[Opening Information provided section]

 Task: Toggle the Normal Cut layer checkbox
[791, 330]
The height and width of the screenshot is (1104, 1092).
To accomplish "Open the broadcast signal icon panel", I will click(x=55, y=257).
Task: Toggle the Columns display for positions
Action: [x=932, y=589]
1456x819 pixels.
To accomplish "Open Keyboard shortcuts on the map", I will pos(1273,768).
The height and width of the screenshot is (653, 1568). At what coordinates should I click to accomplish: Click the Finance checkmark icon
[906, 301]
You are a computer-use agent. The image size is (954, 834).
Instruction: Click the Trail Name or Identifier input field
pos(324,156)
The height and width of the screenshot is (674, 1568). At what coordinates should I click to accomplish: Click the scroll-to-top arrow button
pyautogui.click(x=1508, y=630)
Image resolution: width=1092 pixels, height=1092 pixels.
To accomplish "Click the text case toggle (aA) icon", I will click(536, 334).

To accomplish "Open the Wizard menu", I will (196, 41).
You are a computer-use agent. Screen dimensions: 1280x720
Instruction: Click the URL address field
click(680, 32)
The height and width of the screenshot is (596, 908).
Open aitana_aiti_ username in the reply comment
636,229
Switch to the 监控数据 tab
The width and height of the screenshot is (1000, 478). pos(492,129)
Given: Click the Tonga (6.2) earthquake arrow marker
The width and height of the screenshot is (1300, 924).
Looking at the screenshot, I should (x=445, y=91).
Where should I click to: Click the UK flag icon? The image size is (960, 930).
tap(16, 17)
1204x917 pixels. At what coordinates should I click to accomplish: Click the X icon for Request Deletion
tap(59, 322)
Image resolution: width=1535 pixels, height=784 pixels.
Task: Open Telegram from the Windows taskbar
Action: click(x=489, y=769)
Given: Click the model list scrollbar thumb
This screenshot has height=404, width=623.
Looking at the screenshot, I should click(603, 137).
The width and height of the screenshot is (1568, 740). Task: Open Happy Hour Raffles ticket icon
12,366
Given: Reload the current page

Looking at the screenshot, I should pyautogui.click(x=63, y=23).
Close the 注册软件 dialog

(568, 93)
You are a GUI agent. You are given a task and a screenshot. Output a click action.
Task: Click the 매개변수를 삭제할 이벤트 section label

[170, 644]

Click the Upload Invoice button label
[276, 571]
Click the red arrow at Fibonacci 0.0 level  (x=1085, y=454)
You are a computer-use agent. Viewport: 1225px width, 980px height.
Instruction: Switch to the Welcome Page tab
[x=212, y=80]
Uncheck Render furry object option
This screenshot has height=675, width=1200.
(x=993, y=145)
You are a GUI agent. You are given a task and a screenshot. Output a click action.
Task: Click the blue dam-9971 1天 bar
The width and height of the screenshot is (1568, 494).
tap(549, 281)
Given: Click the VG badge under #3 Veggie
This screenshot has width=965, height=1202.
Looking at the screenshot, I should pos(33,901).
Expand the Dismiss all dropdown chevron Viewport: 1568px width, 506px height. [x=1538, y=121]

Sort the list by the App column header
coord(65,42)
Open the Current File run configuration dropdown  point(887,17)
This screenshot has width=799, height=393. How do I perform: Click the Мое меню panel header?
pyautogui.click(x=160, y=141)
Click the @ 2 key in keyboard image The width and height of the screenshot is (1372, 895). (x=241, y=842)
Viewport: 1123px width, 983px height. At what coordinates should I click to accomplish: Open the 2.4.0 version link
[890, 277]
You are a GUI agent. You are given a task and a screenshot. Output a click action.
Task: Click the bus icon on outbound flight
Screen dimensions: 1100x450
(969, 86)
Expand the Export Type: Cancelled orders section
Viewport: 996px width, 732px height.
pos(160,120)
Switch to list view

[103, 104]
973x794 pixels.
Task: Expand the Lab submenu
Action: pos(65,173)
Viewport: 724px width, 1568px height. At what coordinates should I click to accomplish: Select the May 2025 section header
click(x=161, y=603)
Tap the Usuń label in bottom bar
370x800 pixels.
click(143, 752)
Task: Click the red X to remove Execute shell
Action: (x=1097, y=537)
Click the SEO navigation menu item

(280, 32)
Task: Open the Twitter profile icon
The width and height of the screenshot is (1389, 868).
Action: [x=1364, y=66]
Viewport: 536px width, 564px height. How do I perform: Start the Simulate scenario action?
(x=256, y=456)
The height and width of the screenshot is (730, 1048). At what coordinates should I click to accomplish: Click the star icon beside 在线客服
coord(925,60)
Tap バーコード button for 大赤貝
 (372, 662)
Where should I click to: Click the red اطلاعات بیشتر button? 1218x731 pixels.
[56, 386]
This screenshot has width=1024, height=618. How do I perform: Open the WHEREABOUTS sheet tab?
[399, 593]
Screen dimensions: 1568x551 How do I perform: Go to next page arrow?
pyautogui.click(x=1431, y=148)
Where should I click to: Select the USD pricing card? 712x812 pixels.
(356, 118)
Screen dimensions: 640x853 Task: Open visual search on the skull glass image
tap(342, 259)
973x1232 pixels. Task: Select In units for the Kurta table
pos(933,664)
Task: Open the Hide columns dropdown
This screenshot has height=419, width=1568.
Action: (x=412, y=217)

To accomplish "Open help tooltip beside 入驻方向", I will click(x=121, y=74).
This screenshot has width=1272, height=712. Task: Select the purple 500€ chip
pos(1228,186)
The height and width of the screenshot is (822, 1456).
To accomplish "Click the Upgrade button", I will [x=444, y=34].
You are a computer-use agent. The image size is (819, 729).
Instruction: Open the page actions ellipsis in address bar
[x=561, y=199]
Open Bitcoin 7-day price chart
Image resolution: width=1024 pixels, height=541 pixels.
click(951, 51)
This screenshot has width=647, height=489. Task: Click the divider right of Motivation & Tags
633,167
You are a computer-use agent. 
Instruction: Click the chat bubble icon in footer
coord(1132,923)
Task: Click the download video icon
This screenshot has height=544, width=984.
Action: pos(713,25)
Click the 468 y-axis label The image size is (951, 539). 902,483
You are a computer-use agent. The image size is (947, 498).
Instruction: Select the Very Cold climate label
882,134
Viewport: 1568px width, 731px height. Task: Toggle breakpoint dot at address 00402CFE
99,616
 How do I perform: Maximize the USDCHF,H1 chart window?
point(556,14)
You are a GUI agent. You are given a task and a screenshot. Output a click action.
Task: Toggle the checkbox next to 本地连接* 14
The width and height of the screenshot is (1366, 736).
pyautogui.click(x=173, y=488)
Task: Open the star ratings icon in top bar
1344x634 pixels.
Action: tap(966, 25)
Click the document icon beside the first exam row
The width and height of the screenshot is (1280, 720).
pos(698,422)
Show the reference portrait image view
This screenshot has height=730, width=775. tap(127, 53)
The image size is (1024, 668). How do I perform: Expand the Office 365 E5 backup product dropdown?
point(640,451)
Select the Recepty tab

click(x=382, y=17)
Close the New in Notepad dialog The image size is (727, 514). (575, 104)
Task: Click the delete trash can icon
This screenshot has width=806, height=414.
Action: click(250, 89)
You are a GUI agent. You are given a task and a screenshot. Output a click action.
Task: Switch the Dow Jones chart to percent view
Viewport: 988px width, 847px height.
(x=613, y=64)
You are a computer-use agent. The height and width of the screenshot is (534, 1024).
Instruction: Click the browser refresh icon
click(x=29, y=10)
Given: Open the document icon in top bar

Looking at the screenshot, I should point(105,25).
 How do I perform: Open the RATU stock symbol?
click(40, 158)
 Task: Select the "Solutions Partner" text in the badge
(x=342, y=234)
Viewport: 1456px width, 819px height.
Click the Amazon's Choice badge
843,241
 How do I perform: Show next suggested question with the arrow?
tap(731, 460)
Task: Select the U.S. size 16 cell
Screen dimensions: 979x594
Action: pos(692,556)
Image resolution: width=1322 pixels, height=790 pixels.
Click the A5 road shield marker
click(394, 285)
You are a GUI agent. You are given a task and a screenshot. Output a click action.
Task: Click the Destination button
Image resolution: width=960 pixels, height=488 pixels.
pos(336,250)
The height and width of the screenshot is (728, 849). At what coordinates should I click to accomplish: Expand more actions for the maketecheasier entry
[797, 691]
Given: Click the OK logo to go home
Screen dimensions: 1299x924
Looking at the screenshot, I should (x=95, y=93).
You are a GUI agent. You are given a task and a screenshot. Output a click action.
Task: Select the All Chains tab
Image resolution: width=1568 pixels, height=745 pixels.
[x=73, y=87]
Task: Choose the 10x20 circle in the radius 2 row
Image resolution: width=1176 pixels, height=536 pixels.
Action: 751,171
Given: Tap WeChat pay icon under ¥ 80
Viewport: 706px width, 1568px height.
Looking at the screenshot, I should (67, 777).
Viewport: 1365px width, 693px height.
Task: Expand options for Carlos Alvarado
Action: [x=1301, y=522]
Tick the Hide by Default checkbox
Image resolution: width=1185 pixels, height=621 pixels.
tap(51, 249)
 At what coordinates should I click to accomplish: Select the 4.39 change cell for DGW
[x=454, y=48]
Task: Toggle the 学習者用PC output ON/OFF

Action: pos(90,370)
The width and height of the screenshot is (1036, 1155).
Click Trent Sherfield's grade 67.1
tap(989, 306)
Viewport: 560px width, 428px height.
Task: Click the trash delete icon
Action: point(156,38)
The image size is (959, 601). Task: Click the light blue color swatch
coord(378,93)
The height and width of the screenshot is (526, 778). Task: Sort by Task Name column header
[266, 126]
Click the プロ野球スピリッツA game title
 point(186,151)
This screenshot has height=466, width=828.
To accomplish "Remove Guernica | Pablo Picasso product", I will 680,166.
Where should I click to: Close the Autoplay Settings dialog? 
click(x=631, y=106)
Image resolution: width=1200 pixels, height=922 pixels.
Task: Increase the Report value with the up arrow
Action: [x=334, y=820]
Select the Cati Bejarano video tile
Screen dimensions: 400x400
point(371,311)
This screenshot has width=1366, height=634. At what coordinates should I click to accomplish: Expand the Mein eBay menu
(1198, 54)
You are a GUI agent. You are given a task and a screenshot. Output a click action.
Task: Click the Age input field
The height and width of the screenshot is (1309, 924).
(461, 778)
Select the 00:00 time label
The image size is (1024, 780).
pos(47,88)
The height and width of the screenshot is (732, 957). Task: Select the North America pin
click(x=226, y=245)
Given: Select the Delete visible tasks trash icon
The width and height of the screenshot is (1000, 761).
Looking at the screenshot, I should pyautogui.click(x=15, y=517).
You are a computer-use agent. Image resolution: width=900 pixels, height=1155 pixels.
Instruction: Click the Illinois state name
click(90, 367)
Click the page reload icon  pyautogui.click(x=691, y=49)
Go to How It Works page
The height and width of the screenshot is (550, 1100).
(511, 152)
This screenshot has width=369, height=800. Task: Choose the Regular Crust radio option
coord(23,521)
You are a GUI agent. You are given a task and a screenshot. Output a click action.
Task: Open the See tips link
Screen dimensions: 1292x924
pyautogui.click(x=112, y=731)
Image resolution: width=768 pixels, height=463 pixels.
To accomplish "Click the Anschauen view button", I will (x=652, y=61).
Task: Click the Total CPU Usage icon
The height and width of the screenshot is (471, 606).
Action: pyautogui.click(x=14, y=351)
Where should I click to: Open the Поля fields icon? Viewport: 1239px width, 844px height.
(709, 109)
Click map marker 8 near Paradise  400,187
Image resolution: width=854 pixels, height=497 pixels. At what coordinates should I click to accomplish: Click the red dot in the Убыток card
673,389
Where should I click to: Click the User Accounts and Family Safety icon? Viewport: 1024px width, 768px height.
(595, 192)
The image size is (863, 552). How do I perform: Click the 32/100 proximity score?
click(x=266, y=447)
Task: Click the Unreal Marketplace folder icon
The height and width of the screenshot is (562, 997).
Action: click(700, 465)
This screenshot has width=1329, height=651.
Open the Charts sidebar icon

[Closing Information provided section]

## Exercise aim
Your output must be the exact lines from the one containing "This screenshot has width=369, height=800." through the end of the data above, both included, and nothing more.

## Task answer
This screenshot has width=369, height=800. Task: Choose the Regular Crust radio option
coord(23,521)
You are a GUI agent. You are given a task and a screenshot. Output a click action.
Task: Open the See tips link
Screen dimensions: 1292x924
pyautogui.click(x=112, y=731)
Image resolution: width=768 pixels, height=463 pixels.
To accomplish "Click the Anschauen view button", I will (x=652, y=61).
Task: Click the Total CPU Usage icon
The height and width of the screenshot is (471, 606).
Action: pyautogui.click(x=14, y=351)
Where should I click to: Open the Поля fields icon? Viewport: 1239px width, 844px height.
(709, 109)
Click map marker 8 near Paradise  400,187
Image resolution: width=854 pixels, height=497 pixels. At what coordinates should I click to accomplish: Click the red dot in the Убыток card
673,389
Where should I click to: Click the User Accounts and Family Safety icon? Viewport: 1024px width, 768px height.
(595, 192)
The image size is (863, 552). How do I perform: Click the 32/100 proximity score?
click(x=266, y=447)
Task: Click the Unreal Marketplace folder icon
The height and width of the screenshot is (562, 997).
Action: click(700, 465)
This screenshot has width=1329, height=651.
Open the Charts sidebar icon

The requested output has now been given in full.